:: TASK BRIEF ::
Below are the records; restate all of them word for word.

%%

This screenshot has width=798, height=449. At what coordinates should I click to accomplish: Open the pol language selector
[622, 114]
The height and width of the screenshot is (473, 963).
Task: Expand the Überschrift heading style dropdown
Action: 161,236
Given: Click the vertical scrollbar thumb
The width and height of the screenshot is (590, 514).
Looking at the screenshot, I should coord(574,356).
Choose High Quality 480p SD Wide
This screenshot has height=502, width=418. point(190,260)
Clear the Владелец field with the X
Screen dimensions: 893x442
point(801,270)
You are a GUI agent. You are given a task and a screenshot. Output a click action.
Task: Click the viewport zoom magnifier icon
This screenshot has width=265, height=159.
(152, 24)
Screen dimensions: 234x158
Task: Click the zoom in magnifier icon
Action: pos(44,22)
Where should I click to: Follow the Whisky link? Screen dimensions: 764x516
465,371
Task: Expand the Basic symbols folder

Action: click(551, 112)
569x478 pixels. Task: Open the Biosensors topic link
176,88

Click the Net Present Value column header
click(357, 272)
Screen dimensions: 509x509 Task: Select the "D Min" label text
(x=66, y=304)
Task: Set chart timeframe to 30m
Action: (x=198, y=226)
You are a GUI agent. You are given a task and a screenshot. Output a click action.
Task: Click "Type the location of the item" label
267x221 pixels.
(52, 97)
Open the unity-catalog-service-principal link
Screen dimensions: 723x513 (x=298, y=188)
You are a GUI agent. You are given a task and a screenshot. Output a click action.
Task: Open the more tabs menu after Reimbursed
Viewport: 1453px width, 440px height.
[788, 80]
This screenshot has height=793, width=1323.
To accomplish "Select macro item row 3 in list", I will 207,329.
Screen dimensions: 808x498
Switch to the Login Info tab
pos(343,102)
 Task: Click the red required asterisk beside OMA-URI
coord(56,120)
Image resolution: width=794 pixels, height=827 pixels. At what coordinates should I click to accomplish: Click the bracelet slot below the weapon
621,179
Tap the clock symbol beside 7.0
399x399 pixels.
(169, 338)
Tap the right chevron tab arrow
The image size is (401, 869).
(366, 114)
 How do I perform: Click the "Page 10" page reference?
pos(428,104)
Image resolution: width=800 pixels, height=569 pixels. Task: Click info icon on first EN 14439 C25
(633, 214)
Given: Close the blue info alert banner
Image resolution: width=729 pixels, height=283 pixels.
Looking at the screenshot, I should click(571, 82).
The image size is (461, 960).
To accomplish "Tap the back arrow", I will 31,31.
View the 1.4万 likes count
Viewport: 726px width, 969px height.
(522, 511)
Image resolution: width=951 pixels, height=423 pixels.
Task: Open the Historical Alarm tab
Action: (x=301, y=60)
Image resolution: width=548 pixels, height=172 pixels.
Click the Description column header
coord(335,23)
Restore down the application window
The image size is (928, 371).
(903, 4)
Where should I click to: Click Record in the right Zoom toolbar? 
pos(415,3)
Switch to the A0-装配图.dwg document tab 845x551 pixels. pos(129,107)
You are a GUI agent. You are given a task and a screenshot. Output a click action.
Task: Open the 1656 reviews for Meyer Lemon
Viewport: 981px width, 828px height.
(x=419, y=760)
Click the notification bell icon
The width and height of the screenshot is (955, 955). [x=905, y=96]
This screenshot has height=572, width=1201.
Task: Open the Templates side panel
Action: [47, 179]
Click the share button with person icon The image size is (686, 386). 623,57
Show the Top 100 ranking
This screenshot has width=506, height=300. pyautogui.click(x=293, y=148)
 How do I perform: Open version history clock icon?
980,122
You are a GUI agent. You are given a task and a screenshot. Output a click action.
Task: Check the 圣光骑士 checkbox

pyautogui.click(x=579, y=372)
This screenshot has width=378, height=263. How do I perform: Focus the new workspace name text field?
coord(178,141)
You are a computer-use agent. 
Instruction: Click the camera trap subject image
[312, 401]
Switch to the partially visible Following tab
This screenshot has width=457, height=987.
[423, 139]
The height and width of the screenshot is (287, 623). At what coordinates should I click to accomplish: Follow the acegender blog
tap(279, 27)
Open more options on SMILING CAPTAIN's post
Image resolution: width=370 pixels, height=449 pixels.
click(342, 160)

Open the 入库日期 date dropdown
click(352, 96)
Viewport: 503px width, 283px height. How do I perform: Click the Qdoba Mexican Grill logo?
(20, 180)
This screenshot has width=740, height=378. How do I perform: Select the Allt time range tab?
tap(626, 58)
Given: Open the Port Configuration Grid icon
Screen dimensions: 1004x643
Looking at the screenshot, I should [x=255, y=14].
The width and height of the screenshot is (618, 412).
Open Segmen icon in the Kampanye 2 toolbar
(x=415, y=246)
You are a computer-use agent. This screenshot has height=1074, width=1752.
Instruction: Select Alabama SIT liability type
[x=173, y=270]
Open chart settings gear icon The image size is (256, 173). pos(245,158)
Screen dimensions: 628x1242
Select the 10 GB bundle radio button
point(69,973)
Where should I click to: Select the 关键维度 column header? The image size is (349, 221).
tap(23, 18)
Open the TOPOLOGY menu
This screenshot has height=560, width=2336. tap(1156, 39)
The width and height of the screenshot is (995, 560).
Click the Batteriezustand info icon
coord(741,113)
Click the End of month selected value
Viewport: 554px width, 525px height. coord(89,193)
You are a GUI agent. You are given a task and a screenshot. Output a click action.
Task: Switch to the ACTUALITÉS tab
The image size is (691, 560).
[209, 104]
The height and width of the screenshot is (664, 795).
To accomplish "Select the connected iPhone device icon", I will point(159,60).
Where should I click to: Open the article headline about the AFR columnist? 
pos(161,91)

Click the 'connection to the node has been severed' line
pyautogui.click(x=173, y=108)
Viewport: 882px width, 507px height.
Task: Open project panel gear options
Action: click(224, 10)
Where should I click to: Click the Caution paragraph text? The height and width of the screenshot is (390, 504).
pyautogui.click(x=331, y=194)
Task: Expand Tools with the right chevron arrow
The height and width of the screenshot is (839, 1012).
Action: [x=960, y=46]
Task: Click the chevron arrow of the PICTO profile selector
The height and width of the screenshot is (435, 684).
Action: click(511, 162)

%%

:: RESULT FOR THIS EXERCISE ::
This screenshot has width=798, height=449. At what coordinates should I click to accomplish: Open the pol language selector
[622, 114]
The height and width of the screenshot is (473, 963).
Task: Expand the Überschrift heading style dropdown
Action: 161,236
Given: Click the vertical scrollbar thumb
The width and height of the screenshot is (590, 514).
Looking at the screenshot, I should coord(574,356).
Choose High Quality 480p SD Wide
This screenshot has height=502, width=418. point(190,260)
Clear the Владелец field with the X
Screen dimensions: 893x442
point(801,270)
You are a GUI agent. You are given a task and a screenshot. Output a click action.
Task: Click the viewport zoom magnifier icon
This screenshot has width=265, height=159.
(152, 24)
Screen dimensions: 234x158
Task: Click the zoom in magnifier icon
Action: pos(44,22)
Where should I click to: Follow the Whisky link? Screen dimensions: 764x516
465,371
Task: Expand the Basic symbols folder

Action: click(551, 112)
569x478 pixels. Task: Open the Biosensors topic link
176,88

Click the Net Present Value column header
click(357, 272)
Screen dimensions: 509x509 Task: Select the "D Min" label text
(x=66, y=304)
Task: Set chart timeframe to 30m
Action: (x=198, y=226)
You are a GUI agent. You are given a task and a screenshot. Output a click action.
Task: Click "Type the location of the item" label
267x221 pixels.
(52, 97)
Open the unity-catalog-service-principal link
Screen dimensions: 723x513 (x=298, y=188)
You are a GUI agent. You are given a task and a screenshot. Output a click action.
Task: Open the more tabs menu after Reimbursed
Viewport: 1453px width, 440px height.
[788, 80]
This screenshot has height=793, width=1323.
To accomplish "Select macro item row 3 in list", I will 207,329.
Screen dimensions: 808x498
Switch to the Login Info tab
pos(343,102)
 Task: Click the red required asterisk beside OMA-URI
coord(56,120)
Image resolution: width=794 pixels, height=827 pixels. At what coordinates should I click to accomplish: Click the bracelet slot below the weapon
621,179
Tap the clock symbol beside 7.0
399x399 pixels.
(169, 338)
Tap the right chevron tab arrow
The image size is (401, 869).
(366, 114)
 How do I perform: Click the "Page 10" page reference?
pos(428,104)
Image resolution: width=800 pixels, height=569 pixels. Task: Click info icon on first EN 14439 C25
(633, 214)
Given: Close the blue info alert banner
Image resolution: width=729 pixels, height=283 pixels.
Looking at the screenshot, I should click(571, 82).
The image size is (461, 960).
To accomplish "Tap the back arrow", I will 31,31.
View the 1.4万 likes count
Viewport: 726px width, 969px height.
(522, 511)
Image resolution: width=951 pixels, height=423 pixels.
Task: Open the Historical Alarm tab
Action: (x=301, y=60)
Image resolution: width=548 pixels, height=172 pixels.
Click the Description column header
coord(335,23)
Restore down the application window
The image size is (928, 371).
(903, 4)
Where should I click to: Click Record in the right Zoom toolbar? 
pos(415,3)
Switch to the A0-装配图.dwg document tab 845x551 pixels. pos(129,107)
You are a GUI agent. You are given a task and a screenshot. Output a click action.
Task: Open the 1656 reviews for Meyer Lemon
Viewport: 981px width, 828px height.
(x=419, y=760)
Click the notification bell icon
The width and height of the screenshot is (955, 955). [x=905, y=96]
This screenshot has height=572, width=1201.
Task: Open the Templates side panel
Action: [47, 179]
Click the share button with person icon The image size is (686, 386). 623,57
Show the Top 100 ranking
This screenshot has width=506, height=300. pyautogui.click(x=293, y=148)
 How do I perform: Open version history clock icon?
980,122
You are a GUI agent. You are given a task and a screenshot. Output a click action.
Task: Check the 圣光骑士 checkbox

pyautogui.click(x=579, y=372)
This screenshot has width=378, height=263. How do I perform: Focus the new workspace name text field?
coord(178,141)
You are a computer-use agent. 
Instruction: Click the camera trap subject image
[312, 401]
Switch to the partially visible Following tab
This screenshot has width=457, height=987.
[423, 139]
The height and width of the screenshot is (287, 623). At what coordinates should I click to accomplish: Follow the acegender blog
tap(279, 27)
Open more options on SMILING CAPTAIN's post
Image resolution: width=370 pixels, height=449 pixels.
click(342, 160)

Open the 入库日期 date dropdown
click(352, 96)
Viewport: 503px width, 283px height. How do I perform: Click the Qdoba Mexican Grill logo?
(20, 180)
This screenshot has width=740, height=378. How do I perform: Select the Allt time range tab?
tap(626, 58)
Given: Open the Port Configuration Grid icon
Screen dimensions: 1004x643
Looking at the screenshot, I should [x=255, y=14].
The width and height of the screenshot is (618, 412).
Open Segmen icon in the Kampanye 2 toolbar
(x=415, y=246)
You are a computer-use agent. This screenshot has height=1074, width=1752.
Instruction: Select Alabama SIT liability type
[x=173, y=270]
Open chart settings gear icon The image size is (256, 173). pos(245,158)
Screen dimensions: 628x1242
Select the 10 GB bundle radio button
point(69,973)
Where should I click to: Select the 关键维度 column header? The image size is (349, 221).
tap(23, 18)
Open the TOPOLOGY menu
This screenshot has height=560, width=2336. tap(1156, 39)
The width and height of the screenshot is (995, 560).
Click the Batteriezustand info icon
coord(741,113)
Click the End of month selected value
Viewport: 554px width, 525px height. coord(89,193)
You are a GUI agent. You are given a task and a screenshot. Output a click action.
Task: Switch to the ACTUALITÉS tab
The image size is (691, 560).
[209, 104]
The height and width of the screenshot is (664, 795).
To accomplish "Select the connected iPhone device icon", I will point(159,60).
Where should I click to: Open the article headline about the AFR columnist? 
pos(161,91)

Click the 'connection to the node has been severed' line
pyautogui.click(x=173, y=108)
Viewport: 882px width, 507px height.
Task: Open project panel gear options
Action: click(224, 10)
Where should I click to: Click the Caution paragraph text? The height and width of the screenshot is (390, 504).
pyautogui.click(x=331, y=194)
Task: Expand Tools with the right chevron arrow
The height and width of the screenshot is (839, 1012).
Action: [x=960, y=46]
Task: Click the chevron arrow of the PICTO profile selector
The height and width of the screenshot is (435, 684).
Action: click(511, 162)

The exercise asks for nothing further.